Shoreline Erosion Problems
Shoreline changes quickly with natural forces; they are not a stable landforms. Coastlines, especially on the East Coast and Gulf regions, are constantly changing, especially from the impacts of superstorms. These coastal regions are underlain by unconsolidated sediments that are easily eroded by strong currents. They remain relatively stable, as long as there is a new supply of sediment to replace materials eroded by longshore currents, tides, and storm waves. Figure 12.45 illustrates how much shorelines can change. In less than two centuries, Fire Island's eastern spit has grown about 5 miles (8 km) longer. The sediments creating this new land came at the expense of coastal lands father east on Fire Island, making the island increasing narrower.
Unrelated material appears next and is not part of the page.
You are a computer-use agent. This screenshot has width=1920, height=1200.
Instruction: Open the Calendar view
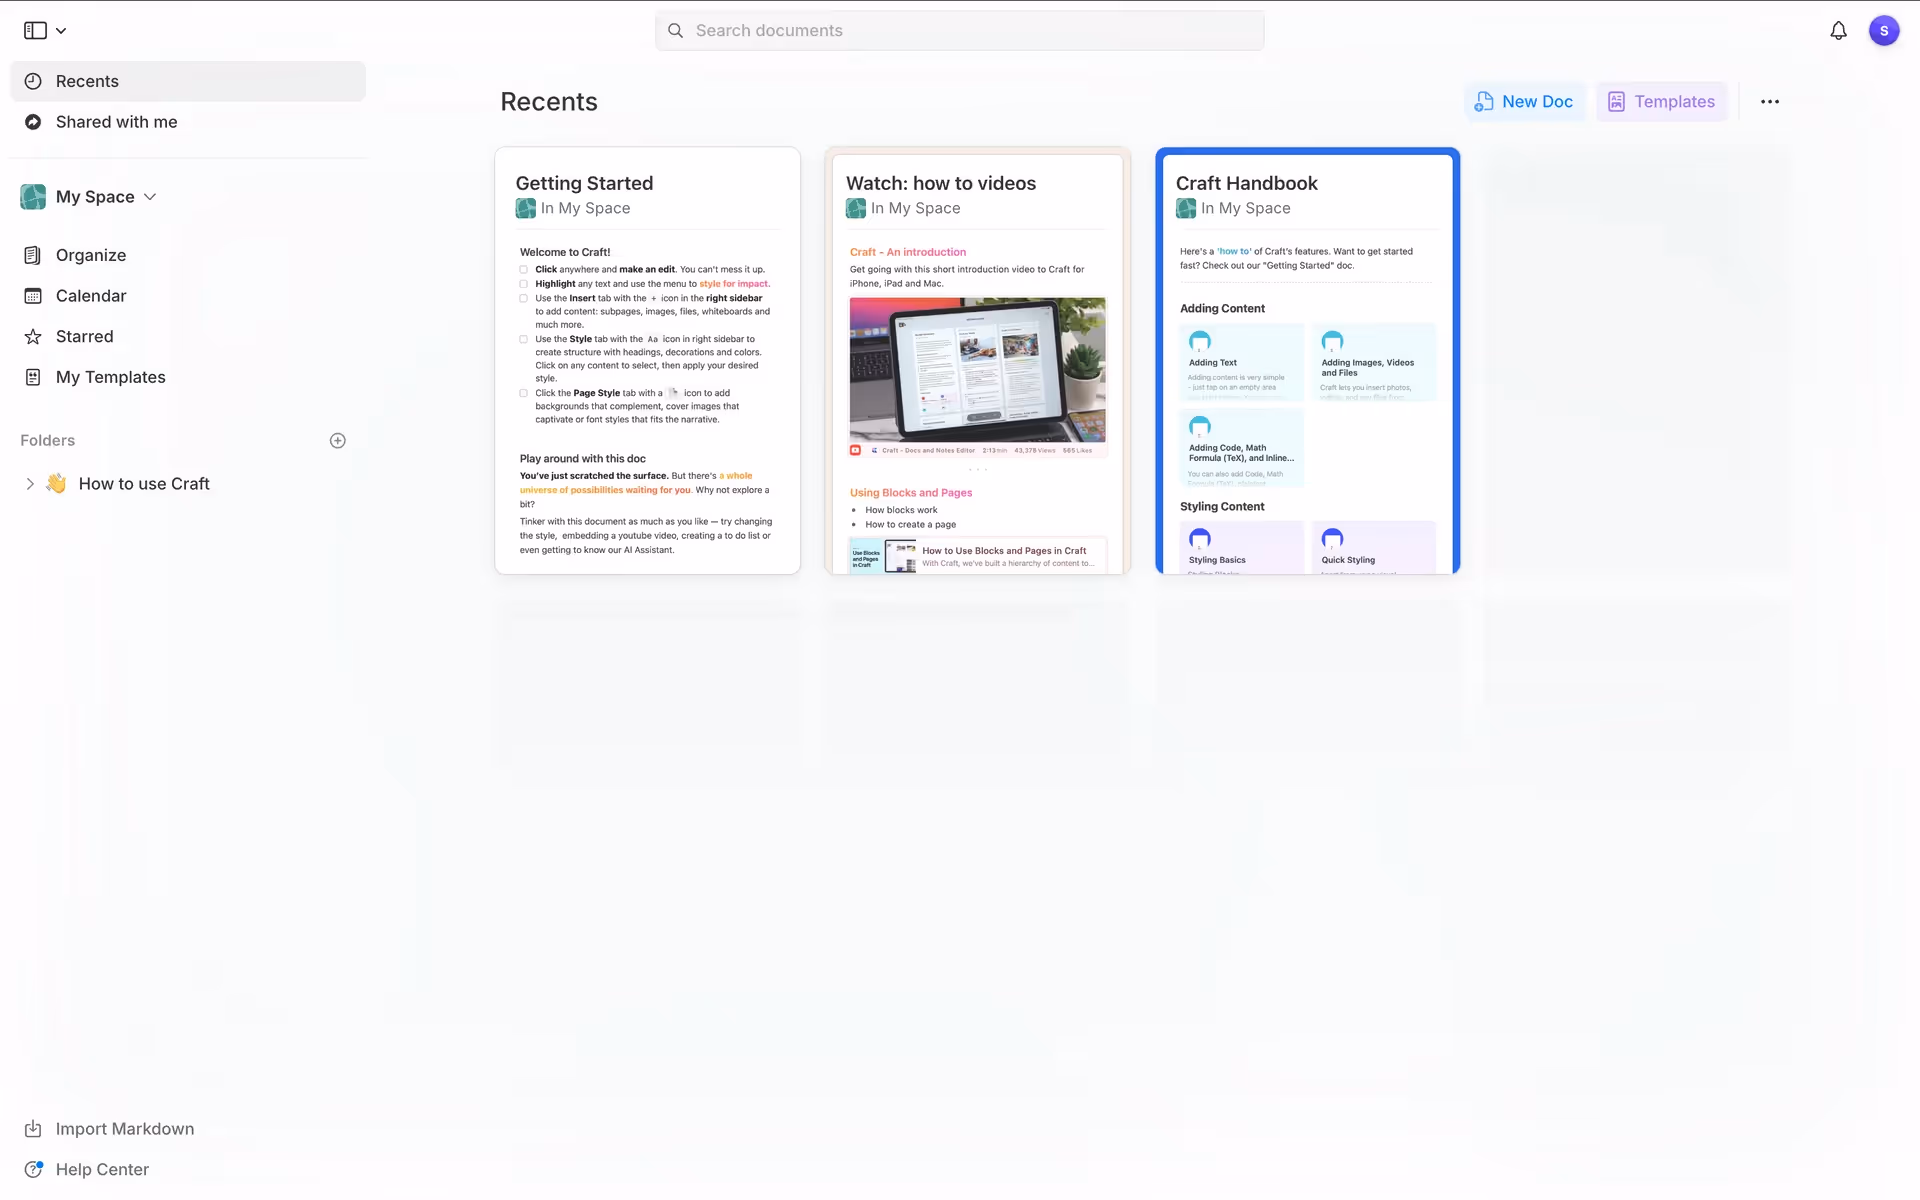pos(90,296)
Barrier Islands are prone to be breached by storm erosion, creating new inlets, and filling in others.
Many attempts have been made, often at great expense, to try to prevent the effects of erosion and deposition along coastlines. Common construction efforts include jetties, groins, and seawalls to protect harbors, infrastructure, and communities.
Figure 12.45. Fire Island (on Long Island, NY) has steadily grown about 5 miles (8 km) longer since 1825 by longshore drift (see Figure 12.40). Fire Island Inlet at the west end of Fire Island is scoured by rip tides, adding sediments to the tidal delta in Great South Bay.